Life is very unpredictable and is thus fascinating; a decision, which is apparently not perfect at the moment of being made, may turn out to be perfect at a later time. Take my decision of going to Ottawa as an example; it was not perfect for sure at that time because what I truly wanted to do was theoretical and fundamental physics. However, as soon as I entered Perimeter Institute, I realized that decision was so right. Why? Before I came to Ottawa, I actually had no any real background in physics and advanced mathematics; all I knew about physics and math was what I learned from my first year undergraduate physics course, some Electromagnetism I learned by myself, calculus and some complex analysis. With such a weak background, I would easily wash out quickly if I directly jump on some graduate program of pure theoretical physics. During the 2-year stay in Ottawa, I took graduate courses like "Quantum Mechanics", "Mathematical Methods in Physics", "Statistical Mechanics", and "General Relativity", and did a great job. Interestingly, I had no any problem of understanding Quantum Mechanics. The reason, I guess, was that I never learned Classical Dynamics systematically before I encountered the quantum one. Besides taking courses, I spent a lot time on learning useful math and physics by myself. Moreover, I also did some experimental physics, which input some concrete cognition of physics to my brain. In summary, having worked hard in that two years established me a relatively ok background in physics, which was of great help to me in my first year at PI. Every time when I look back, I am grateful to my experience in Ottawa, and hence to my decision made in the summer of 2002.
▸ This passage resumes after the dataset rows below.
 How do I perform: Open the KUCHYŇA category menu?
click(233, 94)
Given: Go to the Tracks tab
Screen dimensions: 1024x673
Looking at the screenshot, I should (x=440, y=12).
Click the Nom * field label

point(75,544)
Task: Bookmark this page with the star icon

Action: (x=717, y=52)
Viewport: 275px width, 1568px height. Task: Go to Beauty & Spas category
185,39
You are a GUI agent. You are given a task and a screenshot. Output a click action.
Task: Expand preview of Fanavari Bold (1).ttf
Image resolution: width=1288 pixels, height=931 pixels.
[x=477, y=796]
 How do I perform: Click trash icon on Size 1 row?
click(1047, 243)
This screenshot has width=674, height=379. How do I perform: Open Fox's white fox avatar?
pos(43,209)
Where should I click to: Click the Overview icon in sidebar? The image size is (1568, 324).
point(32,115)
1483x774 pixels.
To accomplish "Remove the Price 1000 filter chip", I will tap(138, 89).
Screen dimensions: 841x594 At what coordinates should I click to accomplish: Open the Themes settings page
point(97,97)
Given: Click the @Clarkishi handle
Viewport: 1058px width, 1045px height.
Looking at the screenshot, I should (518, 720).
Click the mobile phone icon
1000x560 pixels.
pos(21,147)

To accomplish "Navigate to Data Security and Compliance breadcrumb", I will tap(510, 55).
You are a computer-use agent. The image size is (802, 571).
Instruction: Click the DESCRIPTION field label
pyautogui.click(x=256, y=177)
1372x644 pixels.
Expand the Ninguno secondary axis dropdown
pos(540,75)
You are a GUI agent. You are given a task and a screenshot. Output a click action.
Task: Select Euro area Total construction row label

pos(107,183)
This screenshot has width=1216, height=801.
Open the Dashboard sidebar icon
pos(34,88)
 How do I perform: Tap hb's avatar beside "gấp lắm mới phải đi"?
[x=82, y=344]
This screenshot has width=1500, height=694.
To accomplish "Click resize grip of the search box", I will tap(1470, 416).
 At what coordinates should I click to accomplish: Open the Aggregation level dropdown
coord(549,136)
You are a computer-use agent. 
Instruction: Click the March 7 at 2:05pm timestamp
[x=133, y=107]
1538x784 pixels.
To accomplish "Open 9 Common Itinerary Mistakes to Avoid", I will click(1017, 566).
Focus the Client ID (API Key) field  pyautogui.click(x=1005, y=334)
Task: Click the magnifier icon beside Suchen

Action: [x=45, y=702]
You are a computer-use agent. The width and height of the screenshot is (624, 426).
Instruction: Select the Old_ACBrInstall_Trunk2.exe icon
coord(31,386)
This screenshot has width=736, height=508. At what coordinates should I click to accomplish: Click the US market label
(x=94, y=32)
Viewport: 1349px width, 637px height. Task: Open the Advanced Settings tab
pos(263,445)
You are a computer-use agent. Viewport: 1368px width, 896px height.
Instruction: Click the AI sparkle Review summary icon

Our itinerary of time travel may be mis-programmed in the computer of our spacecraft; we now stop at my childhood. Anyway, let us accept this and turn around our craft to continue our trip from here to its future. I am not very confident of my memory about very early years in my life. So we would better to start from my second year in elementary school. I remember in that year every student in my class was asked to write an essay about his/her ideal. My essay looked like a science fiction, in which I imagined the world of twenty years later, and more importantly I was a scientist, but not a physicist in particular. Frankly speaking, this does not mean that I really wanted to be a scientist at the moment. Part of the reason was that I might be too young to understand what a scientist exactly is. The other part was that "being a scientist" was a common ideal of many Chinese children at that time, since we were taught to believe that making scientific contribution to our country and even the whole world is a sublime and holy career. However, I knew that I was definitely attracted by two mysterious entities: the universe and the being. I just had been able to tell which one, the universe or the being, I was more interested in until I met a book, "the First Three Minutes" by Steven Weinberg, which influenced my life to a large extent. I clearly remember it was in some day during my first year in junior high school when I borrowed the book (certainly the Chinese version) from the civic library of my hometown. "The first Three Minutes" vividly elaborated the story within the first three minutes of our universe, from which I first got to know that our universe originates from a singularity through a Big Bang in about 1.3 billion years ago. In fact, I was not able to understand the physics in the book and did not even know who Weinberg was; nonetheless, I was completely captivated by the splendid and gorgeous scene of the early universe illustrated by the book. At the time of reading the book, astonishment, doubt, and excitement had been always possessed me; strong eagerness to fully understand everything in the book in some day spurred me to take to be a physicist decoding the universe as my life-long ideal.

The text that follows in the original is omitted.